Cost-effectiveness of infant respiratory syncytial virus preventive interventions in Mali: A modeling study to inform policy and investment decisions

Abstract Importance Low- and middle-income countries have a high burden of respiratory syncytial virus lower respiratory tract infections. A monoclonal antibody administered monthly is licensed to prevent these infections, but it is cost-prohibitive for most low- and middle-income countries. Long-acting monoclonal antibodies and maternal vaccines against respiratory syncytial virus are under development. Objective We estimated the likelihood of respiratory syncytial virus preventive interventions (current monoclonal antibody, long-acting monoclonal antibody, and maternal vaccine) being cost-effective in Mali. Design We modeled age-specific and season-specific risks of respiratory syncytial virus lower respiratory tract infections within monthly cohorts of infants from birth to six months. We parameterized with respiratory syncytial virus data from Malian cohort studies, as well as product efficacy from clinical trials.

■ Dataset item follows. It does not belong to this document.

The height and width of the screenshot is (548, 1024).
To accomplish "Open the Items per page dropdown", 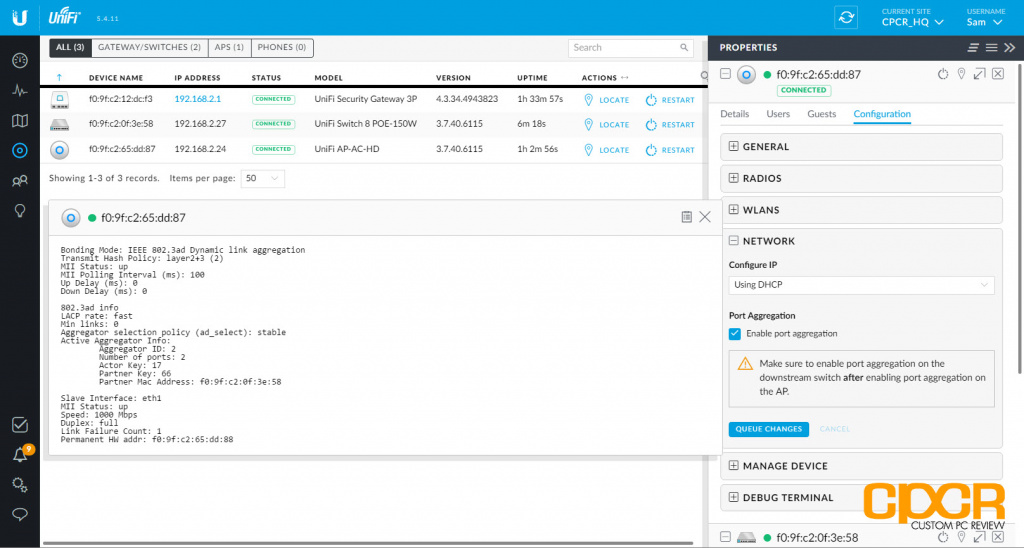I will pos(264,178).

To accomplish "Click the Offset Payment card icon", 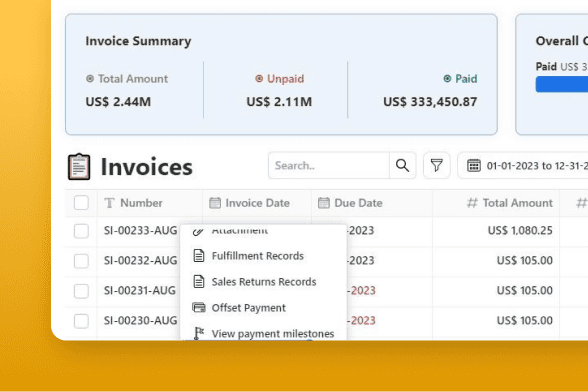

Integrating parameter uncertainty, we simulated health and economic outcomes for status quo without prevention, intra-seasonal monthly administration of licensed monoclonal antibody, pre-seasonal birth dose administration of a long-acting monoclonal antibody, and maternal vaccination. We then calculated the incremental cost-effectiveness ratio of each intervention compared to status quo from the perspectives of the government, donor, and society. Results At a price of $3 per dose and from the societal perspective, current monoclonal antibody, long-acting monoclonal antibody, and maternal vaccine would have incremental cost-effectiveness ratios of $4280 (95% CI $1892 to $122,434), $1656 (95% CI $734 to $9091), and $8020 (95% CI $3501 to $47,047) per disability-adjusted life-year averted, respectively. Conclusions and Relevance In Mali, long-acting monoclonal antibody is likely to be cost-effective from both the government and donor perspectives at $3 per dose. Maternal vaccine would need higher efficacy over that measured by a recent trial in order to be considered cost-effective.